The new politics must marry the twin virtues of unequal outcomes and equality of opportunity.
 
When too few get too much everybody ends up with less.
 
Can it be that striving for equality of opportunity however imperfect the process not only benefits the individual but also creates benefits for the society as a whole that are unintended but wonderful?
 
Economics must be a 'moral enterprise' as much as politics claims to be.

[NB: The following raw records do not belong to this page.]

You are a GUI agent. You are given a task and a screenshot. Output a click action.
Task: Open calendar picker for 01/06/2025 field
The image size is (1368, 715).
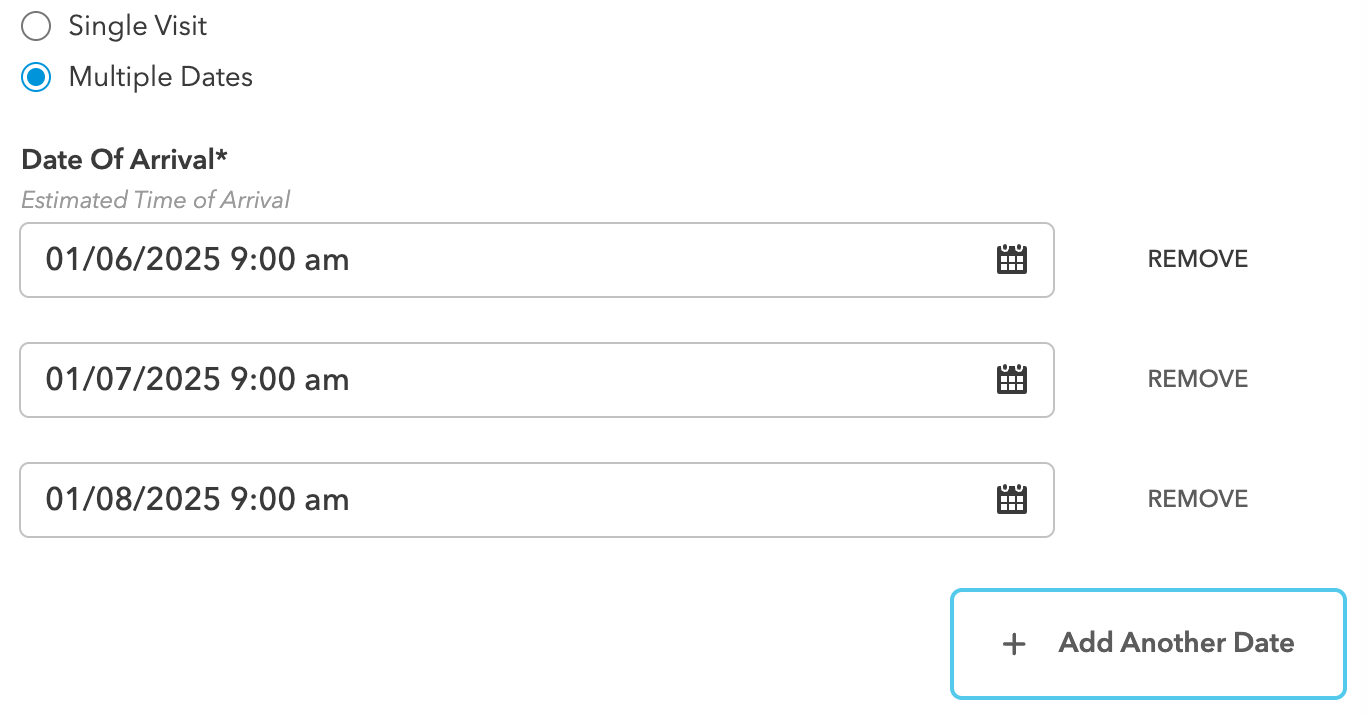[x=1012, y=260]
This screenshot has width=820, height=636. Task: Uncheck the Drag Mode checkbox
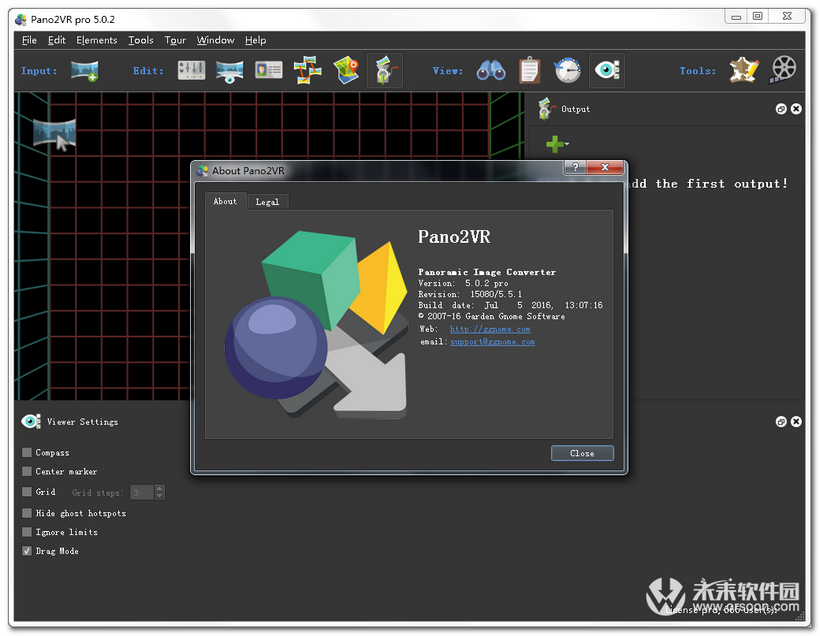pyautogui.click(x=27, y=551)
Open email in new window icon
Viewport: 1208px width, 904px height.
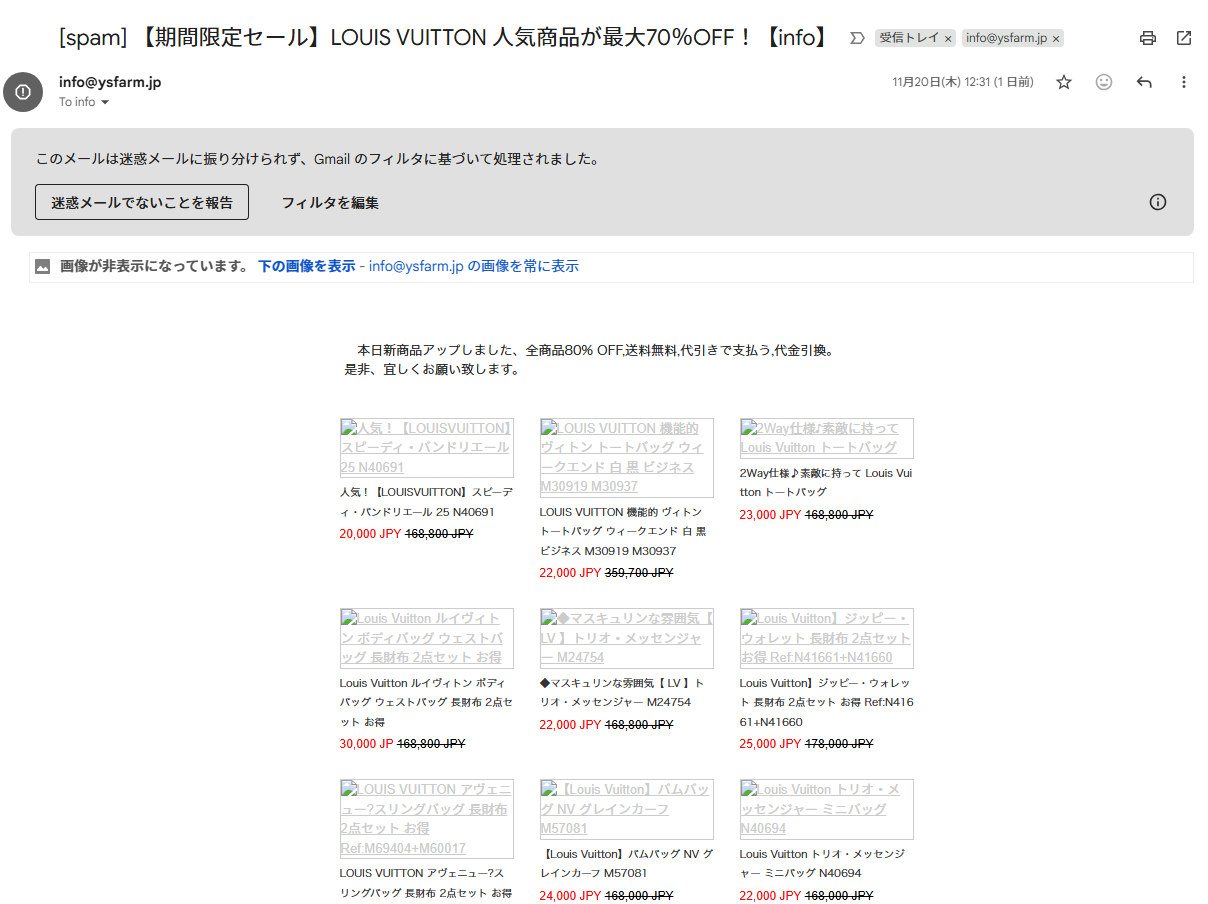pyautogui.click(x=1184, y=38)
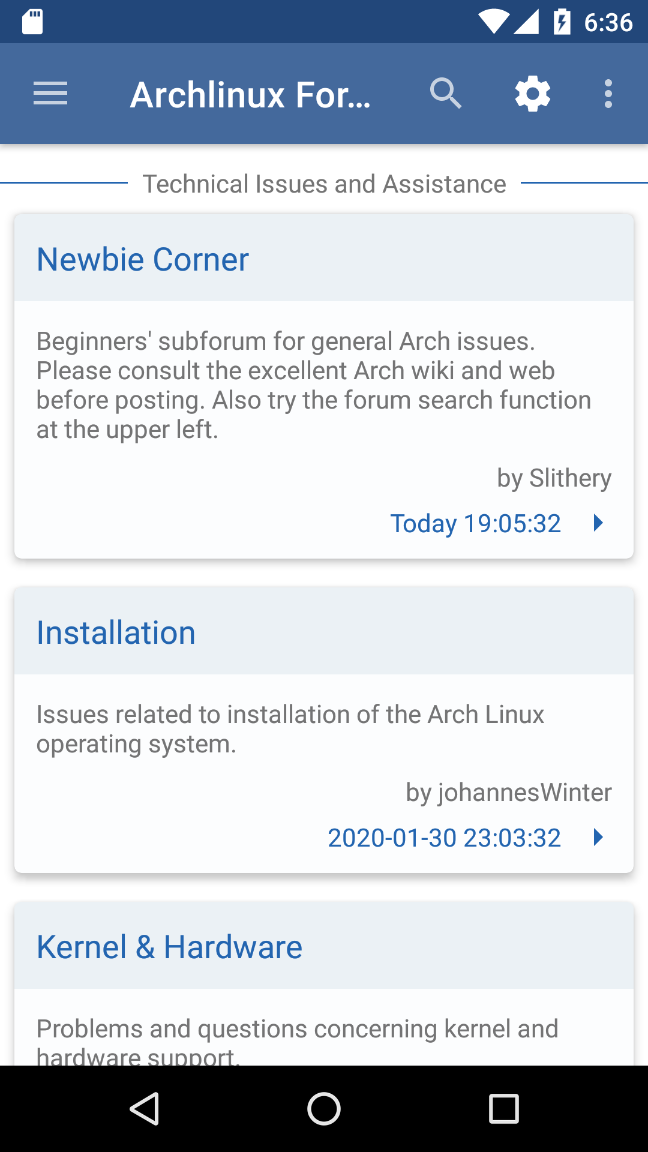Open settings via the gear icon
Screen dimensions: 648x1152
[532, 94]
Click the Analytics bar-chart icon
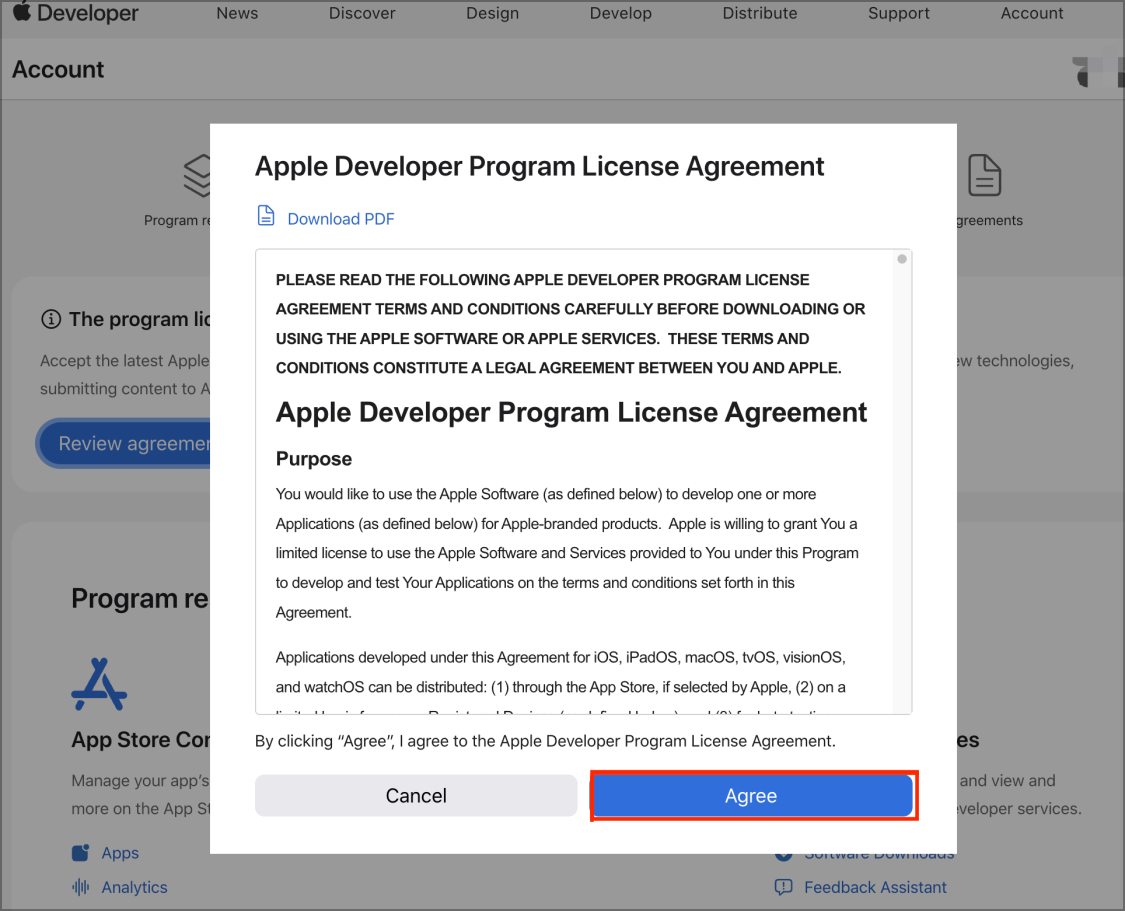Screen dimensions: 1125x911 pyautogui.click(x=79, y=886)
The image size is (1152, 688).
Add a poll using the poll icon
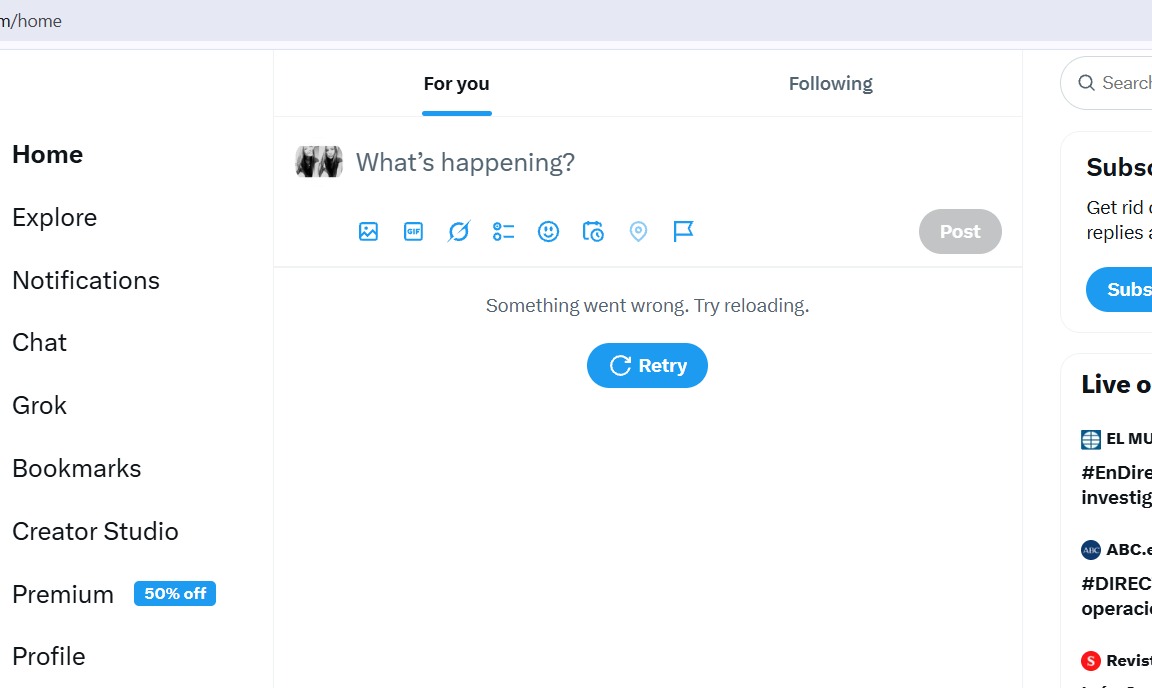[503, 232]
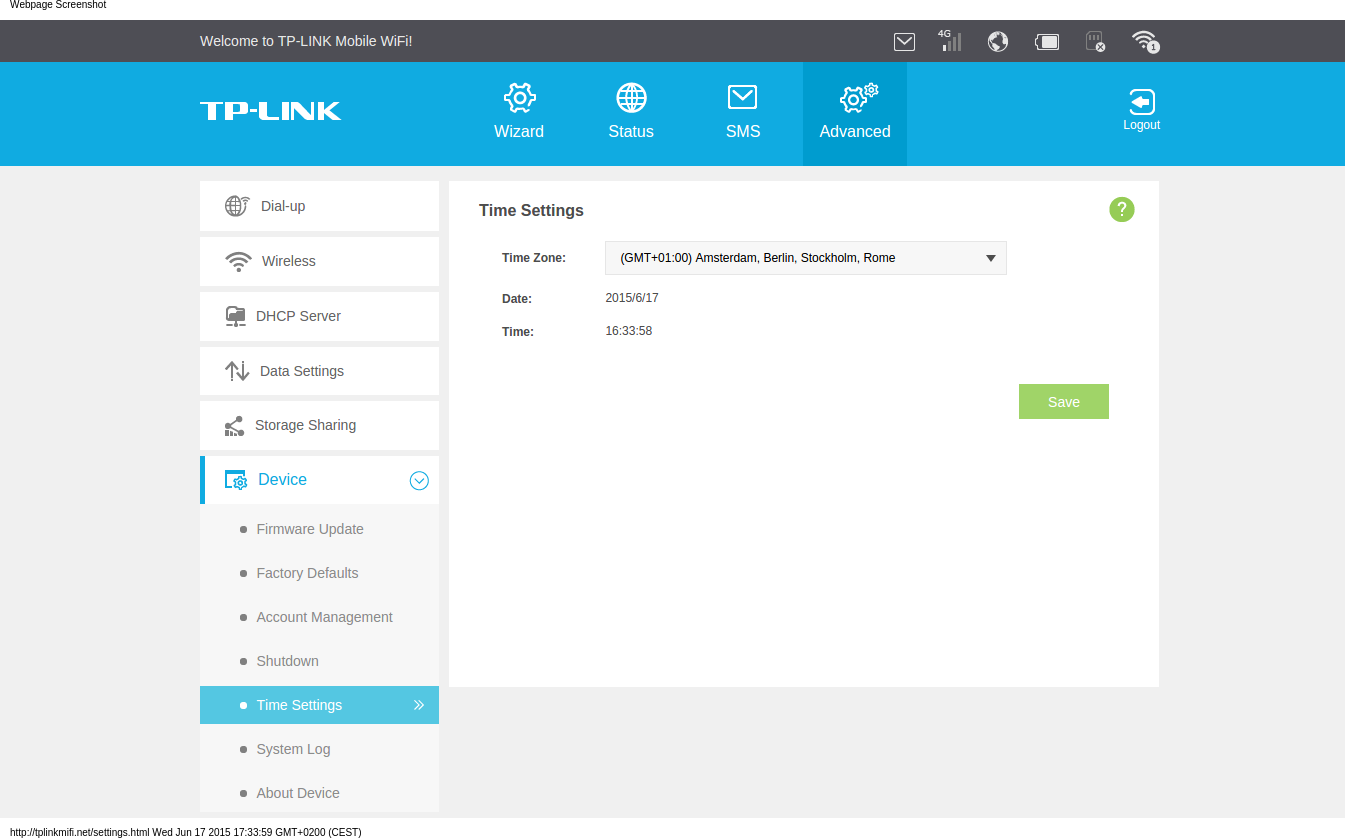Click the battery level status icon
1345x838 pixels.
[1046, 41]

Economic outcomes need to be framed in terms of right and wrong not just efficiency if only because these often align in surprising ways.
 
My vision of Canada is that any Canadian child from a family of limited circumstance can expect to have a chance at lifetime of unlimited opportunities.
 
Tax policy should be founded on the principle of generating steady tax revenues sufficient to maximise environmentally sustainable economic growth in order to fund fair government.
 
Public policy should be designed to decrease inequality before the law and increase equality of opportunity.
 
Capitalism is not the problem; the problem is what we do with capitalism.
 
Content is always more difficult to argue than conspiracy.
 
Let the state regulate and the market operate (most things).
 
Welfare strategies are best designed as a hand up not as a hand out.
 
Political debate should not be fact free fighting.
 
Explanation lasts longer than eloquence.
 
Always favour empowerment over dependency.
 
The most enduring public figures are embraced for the causes they fought for and not the concept of themselves they hoped others would remember them by.
 
Find your voice and don't be the echo of somebody else.